Selected excerpt —
■ ■ ■ ■ ■ ■ ■

After praying with St. Ignatius’ Suscipe prayer of surrender about a thousand times I finally noticed I had been inattentive to one particular word: understanding.

Take, Lord, and receive all my liberty,
my memory, my understanding
and my entire will,
All I have and call my own.
You have given all to me.
To you, Lord, I return it.
Everything is yours; do with it what you will.
Give me only your love and your grace.
That is enough for me.

This is a prayer of surrender, of course. After a life of vanity and egoism, Ignatius knew that to truly be in relationship with God one had to strip away all the things that drive the ego: liberty, memory, understanding, and will. These things were not inherently bad. After all, Ignatius acknowledges them in the prayer as gifts from God. But he also knew that the gifts of free will and knowledge and intellect have a way of being used by the ego for self-interest, self-protection. As an Eight on the Enneagram, when I am in an unhealthy place, I move toward the headiness of the Five; I can use knowledge and intellect as a defence. I can become argumentative and try to prove others wrong with the knowledge or “expertise” I have. Here I’m protecting my own position or ideology at the cost of the other. This is easy to do in religious circles when one has studied theology or become an “expert” on Christian tradition. We also see this in politics all the time. I’ve taken a gift and used it for my own egoic purposes, rather than for God’s purposes. And that’s what Ignatius’ prayer points out.

The Danger of Certainty
Someone once pointed out to me that theology is all made up. It is in the sense that theology is simply humans’ attempts to understand God. It may be informed by scripture and tradition or divinely inspired, but at the end of the day it’s still finite human beings trying to make sense of something infinite and eternal. We’re always going to come up short. This is why heated (and often divisive) theological or doctrinal debates tend to go nowhere. Ignatius had his own encounters with the Inquisition as he went around discussing theological things without a theological education. God forbid! As the clerics of the Inquisition shouted to Ignatius in the new children’s book Audacious Ignatius, “Without our control, all will plunge into doubt! And you’re not a priest! You’ve got no clerical clout!” Knowledge or proclaimed certainty often divides rather than unifies.

“When we presume we know fully, we can be very arrogant and goal-oriented,” says Richard Rohr. “When we know we don’t know fully, we are much more concerned about practical, loving behavior. Those who know God are humble about their knowledge of God; those who don’t really know God, often speak in platitudes and certainties (about which they are not really certain).”

Partial Knowing
The 14th century writing The Cloud of Unknowing reminds us, “Through God’s grace, our minds can explore, understand, and reflect on creation and even on God’s own works, but we can’t think our way to God.” And St Paul in his First Letter to the Corinthians says, “For we know partially and we prophesy partially, but when the perfect comes, the partial will pass away” (1 Cor 13:9-10, NAB). Partial knowing is so hard. Children naturally ask questions and want to know the why for everything. Adults, too! Knowledge can give us a sense of order and absolute truth. But Ignatius’ prayer calls us to let go of that need for perfect understanding. The only things truly needed for life is God’s love and grace. As the poet Rilke writes, “Be patient toward all that is unsolved in your heart and try to love the questions themselves…” Or as Chardin writes in his prayer “Patient Trust“, “We are impatient of being on the way to something unknown, something new.” We could go on quoting for quite a while!

■ ■ ■ ■ ■ ■ ■

Task objective —
Answer each question from the reflection on the Suscipe prayer above.
(a) Which word in the prayer does the writer say they had been inattentive to?
(b) What new children's book is quoted for the words the Inquisition's clerics shouted to Ignatius?
(c) Which of St Paul's letters is quoted on knowing partially?

Source data —
■ ■ ■ ■ ■ ■ ■

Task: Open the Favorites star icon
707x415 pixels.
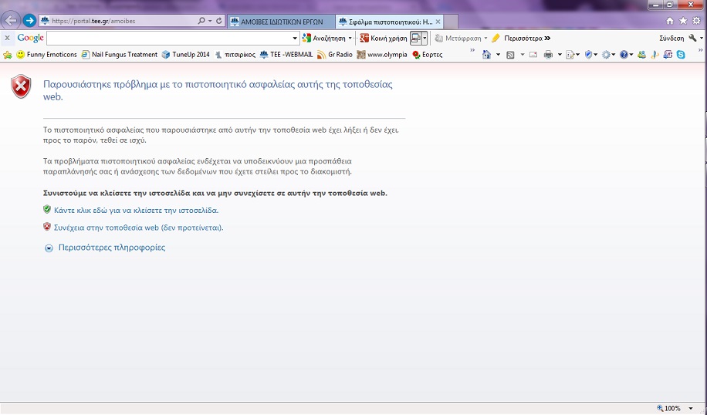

■ ■ ■ ■ ■ ■ ■

Output below —
(a) Understanding.
(b) Audacious Ignatius.
(c) His First Letter to the Corinthians (1 Cor 13:9-10).